The PC version was nominated at The Electric Playgrounds 2001 Blister Awards for "Most Artistic PC Game", but lost to Myst III: Exile.

Aggregate scores
| Aggregator | Score |  |  |  |
| mobile | N-Gage | PC | PS2 |
| GameRankings | 64% | 57% | 78% | 88% |
| Metacritic | N/A | 55/100 | 78/100 | 88/100 |

Review scores
| Publication | Score |  |  |  |
| mobile | N-Gage | PC | PS2 |
| AllGame | N/A | N/A | 3.5/5 | 4/5 |
| Computer Gaming World | N/A | N/A | 3/5 | N/A |
| Electronic Gaming Monthly | N/A | N/A | N/A | 8.67/10 |
| EP Daily | N/A | N/A | 7/10 | 8.5/10 |
| Eurogamer | N/A | 5/10 | 7/10 | 9/10 |
| Game Informer | N/A | 5.75/10 | 8.75/10 | 9/10 |
| GameRevolution | N/A | N/A | B | B |
| GameSpot | N/A | 3.4/10 | 7.9/10 | 8.8/10 |
| GameSpy | N/A | 3/5 | 89% | 84% |
| GameZone | N/A | 6.5/10 | 8/10 | 9/10 |
| IGN | 6.4/10 | 7.3/10 | 8.8/10 | 9.1/10 |
| Next Generation | N/A | N/A | 3/5 | 4/5 |
| Official U.S. PlayStation Magazine | N/A | N/A | N/A | 5/5 |
| PC Gamer (US) | N/A | N/A | 85% | N/A |
| The Cincinnati Enquirer | N/A | 4/5 | N/A | N/A |
| Playboy | N/A | N/A | N/A | 90% |

==Sequels==

The sequel, Red Faction II, was released for PlayStation 2 in October 2002, then GameCube, Xbox and Microsoft Windows the following year.
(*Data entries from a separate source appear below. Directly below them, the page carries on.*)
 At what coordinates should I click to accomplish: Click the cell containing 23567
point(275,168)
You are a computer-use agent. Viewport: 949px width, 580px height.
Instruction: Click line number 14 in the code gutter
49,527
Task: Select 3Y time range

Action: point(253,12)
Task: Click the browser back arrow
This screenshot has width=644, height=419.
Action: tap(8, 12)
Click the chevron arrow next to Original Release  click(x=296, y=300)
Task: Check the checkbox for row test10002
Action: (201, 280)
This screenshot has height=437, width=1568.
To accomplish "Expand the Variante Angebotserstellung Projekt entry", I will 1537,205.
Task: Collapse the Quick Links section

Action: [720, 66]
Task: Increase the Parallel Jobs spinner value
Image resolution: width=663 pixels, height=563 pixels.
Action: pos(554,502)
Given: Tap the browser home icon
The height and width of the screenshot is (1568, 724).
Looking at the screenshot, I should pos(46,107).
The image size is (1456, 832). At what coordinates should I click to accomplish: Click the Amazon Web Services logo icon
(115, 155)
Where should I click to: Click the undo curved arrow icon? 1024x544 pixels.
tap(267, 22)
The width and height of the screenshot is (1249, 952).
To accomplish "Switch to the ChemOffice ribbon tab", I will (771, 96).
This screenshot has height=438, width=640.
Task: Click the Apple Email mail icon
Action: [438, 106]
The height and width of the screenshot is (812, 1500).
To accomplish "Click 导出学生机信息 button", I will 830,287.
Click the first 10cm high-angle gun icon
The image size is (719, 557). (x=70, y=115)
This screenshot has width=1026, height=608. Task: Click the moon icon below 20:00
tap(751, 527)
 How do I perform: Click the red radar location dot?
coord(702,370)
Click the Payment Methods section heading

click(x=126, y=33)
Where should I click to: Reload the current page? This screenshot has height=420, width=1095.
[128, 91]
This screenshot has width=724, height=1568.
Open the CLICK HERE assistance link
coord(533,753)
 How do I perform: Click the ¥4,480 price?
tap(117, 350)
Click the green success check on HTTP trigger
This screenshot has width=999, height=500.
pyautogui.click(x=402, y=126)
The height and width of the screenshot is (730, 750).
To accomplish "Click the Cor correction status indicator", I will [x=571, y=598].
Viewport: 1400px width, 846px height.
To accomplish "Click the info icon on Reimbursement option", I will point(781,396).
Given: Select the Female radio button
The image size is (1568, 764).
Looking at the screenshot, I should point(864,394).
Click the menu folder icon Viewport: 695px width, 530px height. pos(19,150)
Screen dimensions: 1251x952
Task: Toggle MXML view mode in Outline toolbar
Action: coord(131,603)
It takes place on Earth and tells the story of a group of supersoldiers, including the main character, who are physically enhanced by the nanotechnology originally developed by Capek on Mars.

On June 15, 2009, THQ released Red Faction: Guerrilla, for the Xbox 360, PlayStation 3 and Microsoft Windows. In this iteration, the story again takes place on Mars, where the Earth Defense Force has become as tyrannical an organization as Ultor.

Developed by Locomotive Games, a spin-off of the Red Faction games called Red Faction: B.E.A.S.T. was in a pre-alpha development stage for the Nintendo Wii video game console. However, with the closure of Locomotive Games the game has been abandoned, although several models and a full-length trailer were released to the public upon the closure of the studio.

On June 4, 2010, the next installment was announced with the trailer for Red Faction: Armageddon. The story occurs approximately 50 years after the events of Red Faction: Guerrilla. Players assume the role of Darius Mason, grandson of Alec and Samanya from the last installment of the series. In Armageddon, the Martian colonists now reside underground following the destruction of the machine responsible for terraforming Mars. Years after this event, creatures encountered in the first game are again released. Red Faction: Armageddon was released on June 7, 2011.